Newsrooms aren’t for every brand

Newsrooms aren’t for every brand





Newsrooms aren’t for every brand


Tony Hallett
Managing director

Tony set up Collective Content in 2011 so brands can more easily become publishers and tell stories. This built on 15 years in media, from reporter to publishing director at Silicon Media Group, CNET Networks and CBS Interactive.

There has been a lot of hype about brand newsrooms.

These are not newsrooms in the old PR sense – where you go to find assets if you’re a journalist, sometimes really good assets like videos, product backgrounders and so on. (And sometimes turgid press releases.)

Rather this is about agile marketing, being able to react fast – through content on corporate websites, blogs and third-party social media.

In fact ‘real-time’ or ‘continuous’ are things we think distinguish modern content marketing from some of the custom programmes of past years. It’s online, never stops and a dialogue when at its best.

Harvard Business Review spells out why brands should care to have a newsroom, including rising expectations by customers and what the competition is doing.

NewsroomThen there are those brands who want to build a devoted following (everyone wants to be Red Bull!) and rank highly in search engine results pages (SERPs). Only some lack the SEO nous, says Brafton, even if they’re all newsed up.

And no sooner had Digiday – which we love, don’t get us wrong – seemed to tell us brands would do well to have a newsroom mentality (even if the article hed only asks the question – Should Brands Have Newsrooms?) than they told us Brands Need a New Type of Newsroom. So soon?

In fact, in that first Digiday piece Saya Weismann sensibly warns:

Any publisher will tell you that operating a newsroom is an expensive, arduous task. It’s also incredibly difficult to do well, especially if it’s not your business.

She’s right. We recently heard about one well-known brand newsroom – often held up as a model operation – where every piece of content gets vetted by a neighbouring PR department.

Forget whether that makes sense or not for a moment – it sounds like the biggest drag on agility we’ve heard about.

Most content marketing programmes won’t contain a news component. We find that’s a much more workable set up. But some big brands – as per this year’s Super Bowl lights out – want to be able to react, beyond a tweet or two, very fast. (As an aside that’s why there are lists these days of brands’ hyper-responsive social media centres, resembling military bunkers in some cases.)

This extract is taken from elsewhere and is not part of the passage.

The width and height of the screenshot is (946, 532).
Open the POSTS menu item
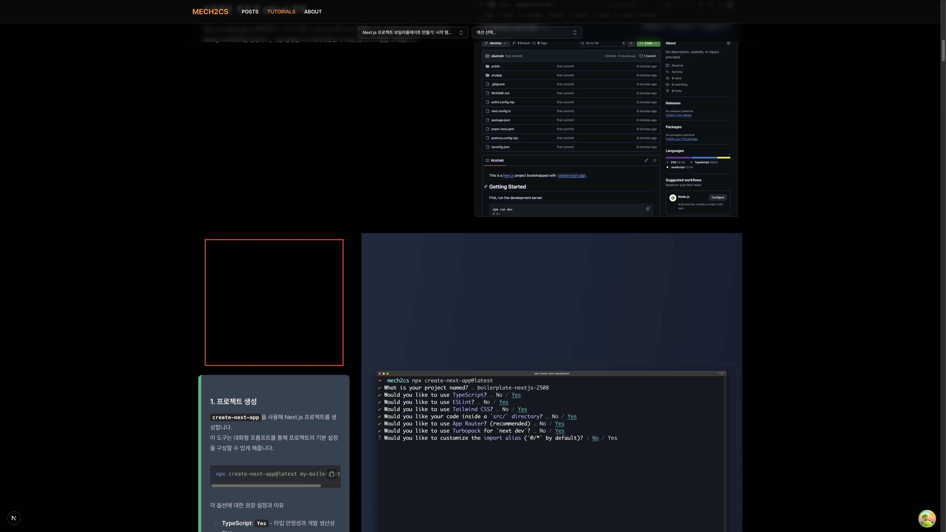click(250, 12)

In all honesty, we agree with those who wonder if some companies know what they’re getting themselves into. It’s not that they can’t afford the outlay – and heaven knows there are enough good ex-editors and reporters out there to man the pumps.

It’s that they won’t have the mindset.

Even if they master ‘the sign-off’, they must be agile, as HBR noted. Otherwise it’s hardly news.

In a survey of the top 100 brand newsrooms – by mynewsdesk, called What’s the story? The 2013 newsroom report – it was found that over a third “struggle to keep news up to date”.

Newsrooms in the media are among the most dynamic, exciting places to work. Every hour, let alone every day, is different and there can be a tremendous buzz.

Most importantly, those running them, in 99.9 per cent of cases, get to call how and when to run a story.

Mess with that and it ain’t a newsroom. Don’t mess with that and 99.9 per cent of brands are uncomfortable.